Copy the items below word for word, leaving out the pictures.

--- --- ---

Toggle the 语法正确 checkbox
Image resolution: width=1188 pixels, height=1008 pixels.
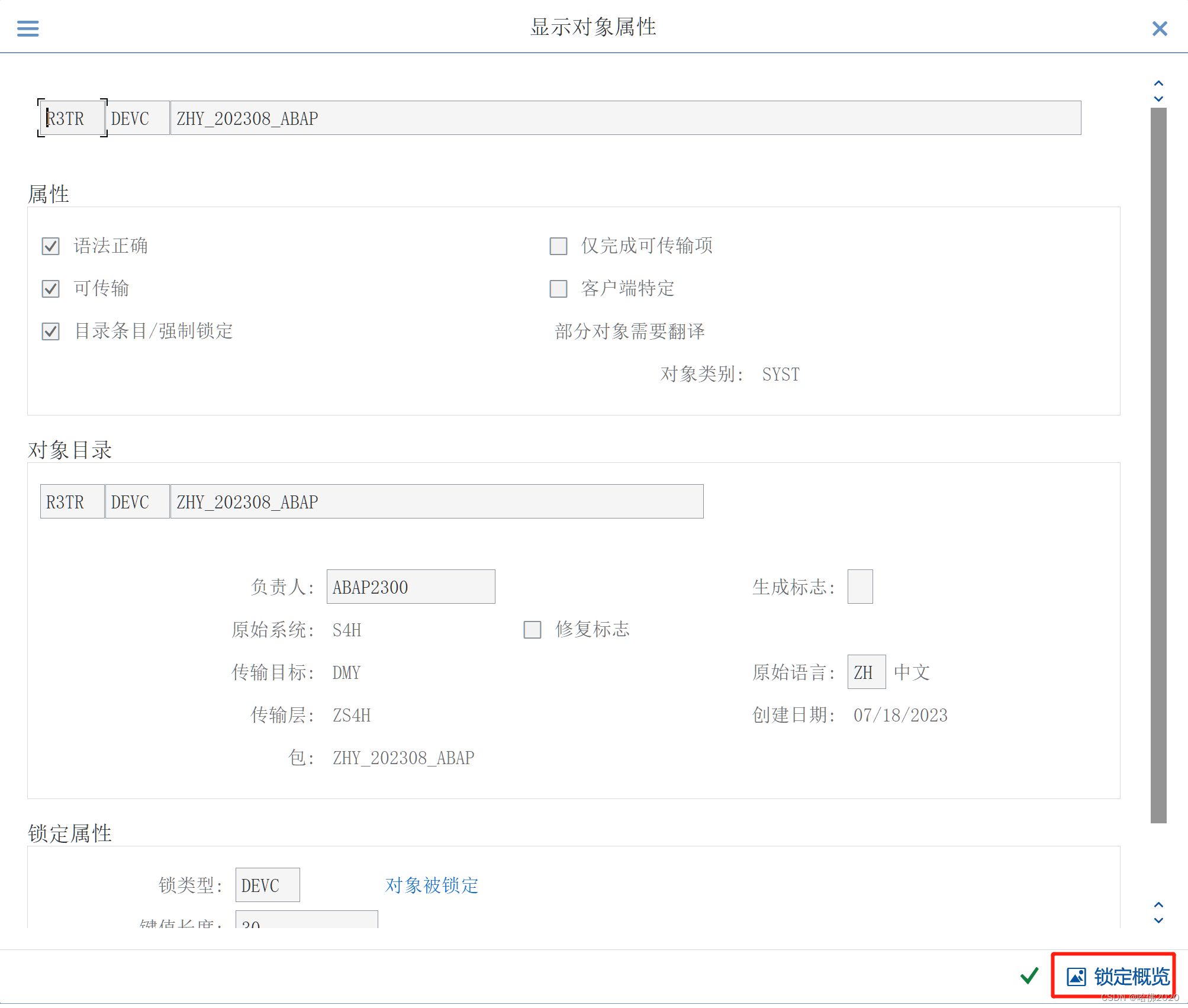(51, 246)
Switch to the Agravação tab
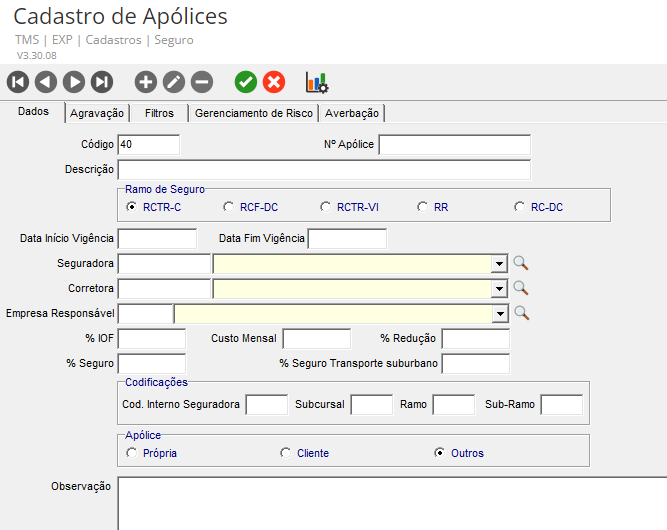This screenshot has height=530, width=667. coord(97,114)
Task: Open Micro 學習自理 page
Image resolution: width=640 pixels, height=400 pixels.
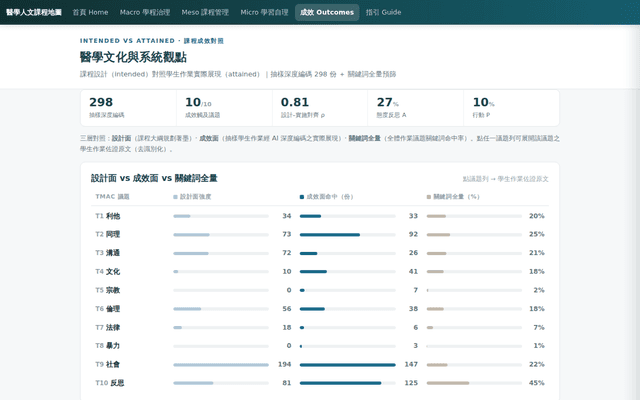Action: tap(264, 12)
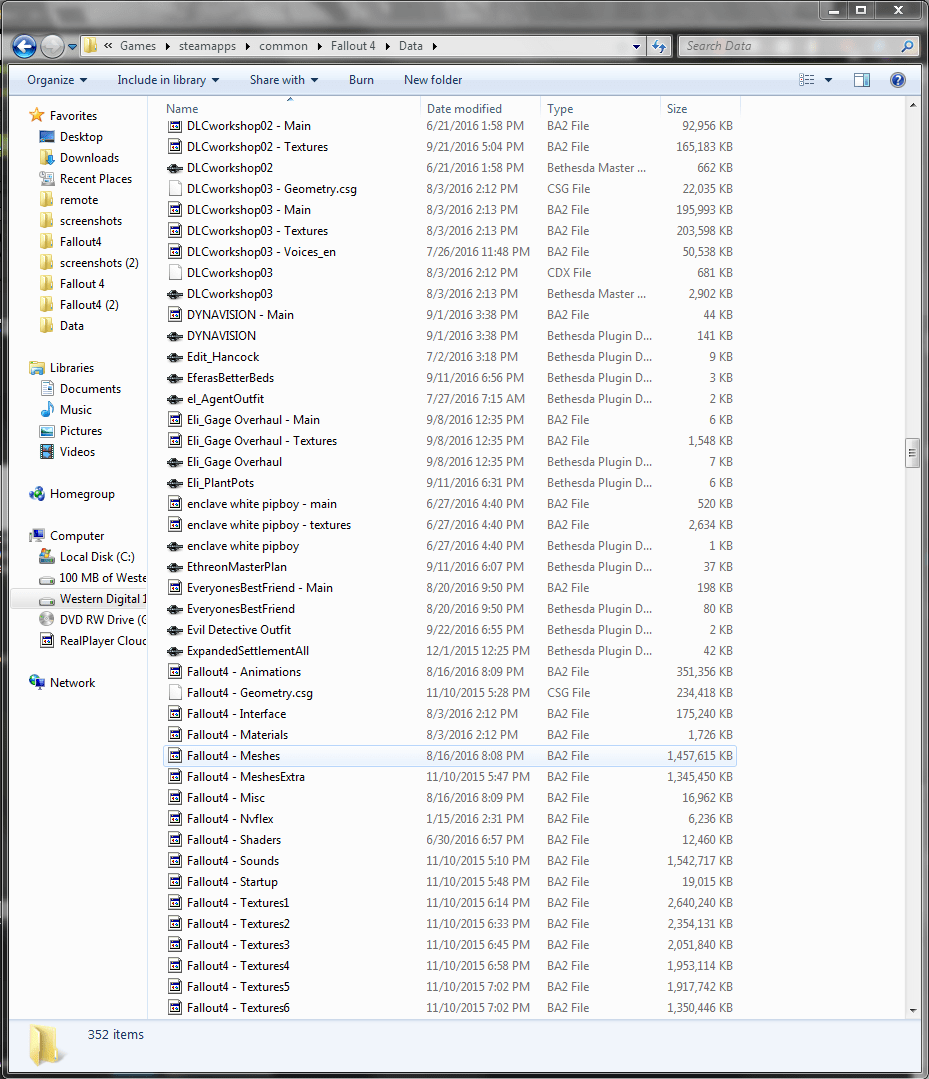Image resolution: width=929 pixels, height=1079 pixels.
Task: Open the Include in library dropdown
Action: tap(168, 80)
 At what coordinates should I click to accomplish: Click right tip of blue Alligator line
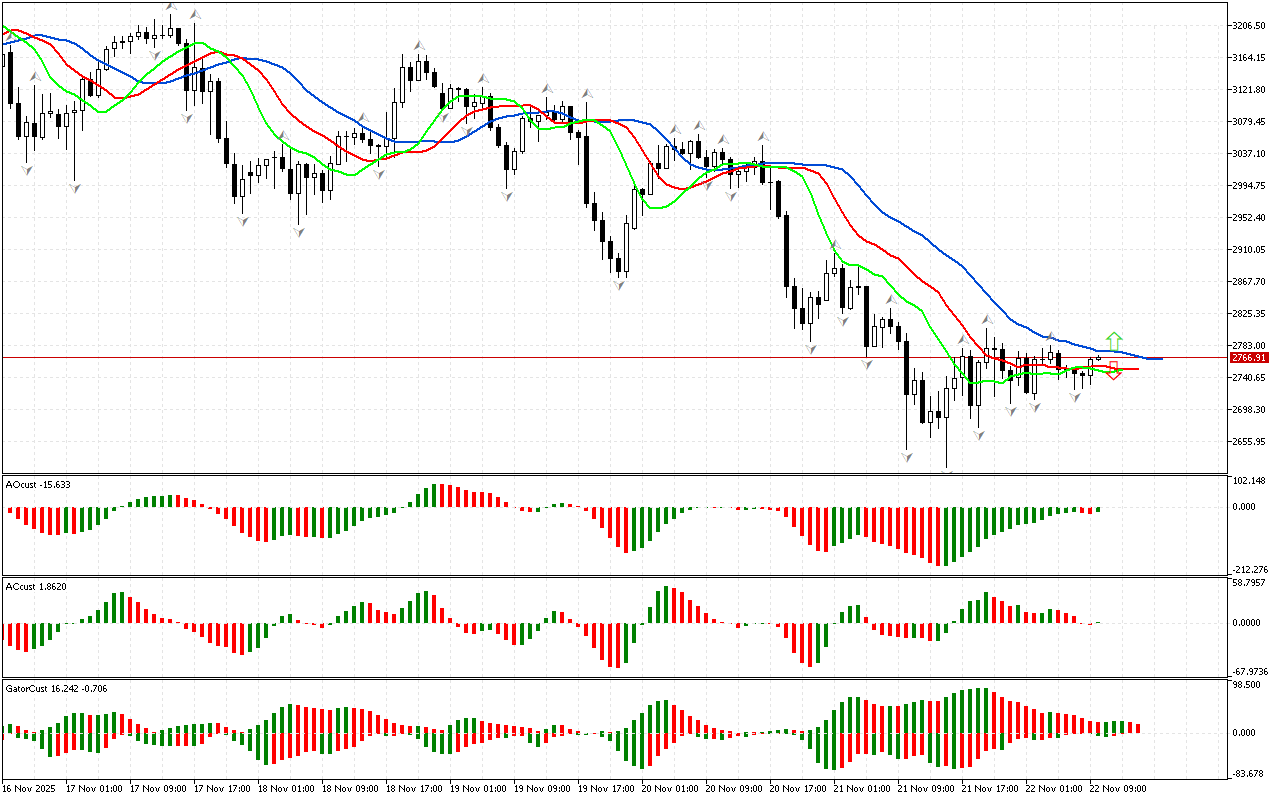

--- --- ---

RESULT —
Toggle the 语法正确 checkbox
Image resolution: width=1188 pixels, height=1008 pixels.
(51, 246)
Switch to the Agravação tab
This screenshot has height=530, width=667. coord(97,114)
Task: Open Micro 學習自理 page
Image resolution: width=640 pixels, height=400 pixels.
Action: tap(264, 12)
Image resolution: width=929 pixels, height=1079 pixels.
Task: Open the Include in library dropdown
Action: tap(168, 80)
 At what coordinates should I click to accomplish: Click right tip of blue Alligator line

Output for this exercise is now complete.